Poster
in
Workshop: 2nd Workshop on Mathematical and Empirical Understanding of Foundation Models
Attributing Mode Collapse in the fine-tuning of Large Language Models
Laura O'Mahony · Leo Grinsztajn · Hailey Schoelkopf · Stella R Biderman
Large language models (LLMs) are typically trained in two stages: first, pre-training on a large, diverse dataset for general-purpose language modeling capabilities, followed by a fine-tuning stage (often called "instruction tuning" or "alignment") on smaller, more curated datasets to adapt them to a specific task or downstream application, such as chat, or general instruction-following. It is a well-known anecdotal observation that instruction-tuned models have less output diversity, meaning a model lacks the ability to generate varied outputs, which can be a limitation for many use cases.
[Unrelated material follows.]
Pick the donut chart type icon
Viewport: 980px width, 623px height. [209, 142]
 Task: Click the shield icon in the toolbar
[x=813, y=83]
In this manuscript, we quantify how each step in a typical RLHF or instruction-tuning pipeline changes a model's diversity, for a series of models trained in a controlled fine-tuning setup. We distinguish between two categories of diversity in LLMs: token-level prediction diversity, and model output generation diversity. We find that the supervised fine-tuning and reward-based fine-tuning steps have different effects on these distinct diversity types. Our results have implications for better understanding the effects of instruction tuning on language models.